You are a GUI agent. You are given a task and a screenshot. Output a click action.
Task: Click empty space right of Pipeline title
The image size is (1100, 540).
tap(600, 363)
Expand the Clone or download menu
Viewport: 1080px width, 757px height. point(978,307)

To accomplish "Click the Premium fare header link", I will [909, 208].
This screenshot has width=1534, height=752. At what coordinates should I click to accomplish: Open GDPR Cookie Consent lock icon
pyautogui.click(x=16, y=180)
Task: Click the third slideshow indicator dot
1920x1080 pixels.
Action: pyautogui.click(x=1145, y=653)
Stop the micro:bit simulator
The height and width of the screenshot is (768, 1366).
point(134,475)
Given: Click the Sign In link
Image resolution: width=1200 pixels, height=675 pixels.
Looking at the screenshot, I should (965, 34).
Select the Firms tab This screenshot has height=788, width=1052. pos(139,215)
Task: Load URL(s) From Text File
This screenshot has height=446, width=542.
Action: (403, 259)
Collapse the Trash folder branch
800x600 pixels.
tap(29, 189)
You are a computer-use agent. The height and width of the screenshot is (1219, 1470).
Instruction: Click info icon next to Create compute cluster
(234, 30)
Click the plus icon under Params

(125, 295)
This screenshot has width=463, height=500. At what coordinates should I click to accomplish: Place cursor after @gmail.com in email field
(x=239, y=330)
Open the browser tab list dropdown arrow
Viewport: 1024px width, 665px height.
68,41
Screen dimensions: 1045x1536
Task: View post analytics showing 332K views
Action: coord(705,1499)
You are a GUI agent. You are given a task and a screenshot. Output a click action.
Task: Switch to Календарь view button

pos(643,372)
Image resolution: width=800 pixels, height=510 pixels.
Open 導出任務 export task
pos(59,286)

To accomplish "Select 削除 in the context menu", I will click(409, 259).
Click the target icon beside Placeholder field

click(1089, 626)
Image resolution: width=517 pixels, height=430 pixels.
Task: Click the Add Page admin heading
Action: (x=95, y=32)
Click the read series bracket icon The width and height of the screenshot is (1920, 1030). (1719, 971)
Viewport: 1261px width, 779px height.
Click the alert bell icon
......
Show me every line in the data above that includes "link".

## [Written response]
To accomplish "Click the Premium fare header link", I will [909, 208].
Given: Click the Sign In link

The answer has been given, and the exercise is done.